L’impact sur l’écart de production a donné lieu à une impulsion inflationniste dont s’occupe aujourd’hui la Banque du Canada. Notre analyse laisse entendre que la hausse de l’écart de production attribuable à ces programmes est venue augmenter de 0,45 point de pourcentage le niveau de l’inflation fondamentale par rapport au T4 de 2019 (graphique 6). Il va de soi qu’il s’agit d’une modeste fraction de la hausse de 3,4 points de pourcentage de l’inflation fondamentale observée dans cette période; il n’empêche qu’il s’agit d’une hausse importante. Il faut noter que cette hausse a probablement pour effet de surestimer l’impact, puisque nous n’avons aucun moyen de comptabiliser l’impact que les subventions salariales pourraient avoir sur les coûts unitaires de la main‑d’œuvre. Il va sans dire que la baisse temporaire du coût de la main‑d’œuvre aurait pour effet de réduire les coûts unitaires de la main‑d’œuvre; or, nous ne pouvons pas estimer cet impact. Comme l’indique le graphique 6, l’impact des subventions salariales est plutôt faible par rapport aux transferts directs aux ménages, même si nous croyons que l’impact de ces subventions est surestimé. 

Nous estimons que rien que pour compenser l’impulsion inflationniste des programmes d’aide pandémique, il aura fallu hausser de 125 points de base le taux directeur de la BdC avant que la Banque ait fini de durcir sa politique.

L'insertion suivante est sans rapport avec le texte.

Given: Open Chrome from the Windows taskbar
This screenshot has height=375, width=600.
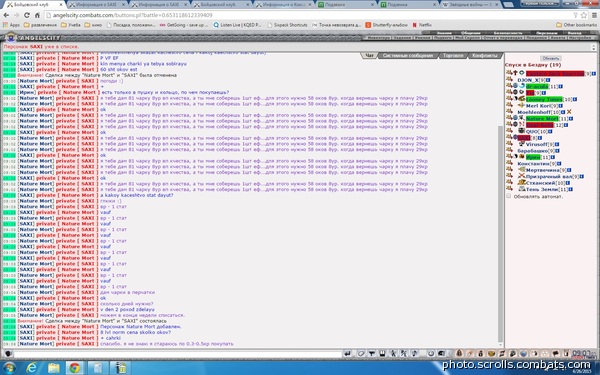Looking at the screenshot, I should click(x=75, y=368).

Puisque nous prévoyons un taux terminal de 4,25 % pour la BdC, la réaction à ces mesures d’aide représente à hauteur de 30 % de la hausse totale des taux escomptée dans ce cycle. Si nous y ajoutons l’effet des transferts provinciaux et fédéraux liés à l’inflation et récemment annoncés, cette part se hisse à 38 %.

CONCLUSION

Au Canada, l’inflation est essentiellement portée par les pressions inflationnistes mondiales et par les contraintes de l’offre. La source de cette inflation laisse entendre que la réaction de la politique monétaire est discrète par rapport à la flambée inflationniste associée à des facteurs de l’économie intérieure. Au minimum, ces chocs inflationnistes et leur impact sur les attentes inflationnistes obligent à normaliser la politique; autrement dit, il faut rétablir un taux directeur neutre. Nous estimons que ce taux est de 2,5 %, et la BdC estime qu’il est compris entre 2 % et 3 %.

Parce que l’écart de production s’est creusé en raison des programmes d’aide pandémique, la BdC doit hausser son taux directeur de l’ordre de 125 points de base au‑delà de l’estimation, par la BdC, de la fourchette supérieure de son taux neutre. 

1 Les travaux antérieurs permettent de constater que l’IPC hors alimentation, énergie et effet des impôts indirects est le meilleur indicateur de l’inflation projetée parmi un ensemble de baromètres de l’inflation.

2 Les résultats sont vigoureux par rapport à l’estimation de l’échantillon avant la COVID‑19.

3 Dans les simulations, nous supposons que le taux directeur reste à la limite inférieure jusqu’à ce que la BdC commence à hausser les taux d’intérêt, et qu’il suit les variations par la suite.

4 Dans notre modèle, nous avons estimé l’impact économique de ces programmes en intégrant, dans le revenu disponible les paiements au titre de la PCU et de la PCRE. Pour les subventions salariales, nous nous en sommes remis aux répercussions sur l’emploi estimées par Statistique Canada pour chiffrer l’impact sur le taux de chômage, qui influe sur de nombreuses variables de notre modèle.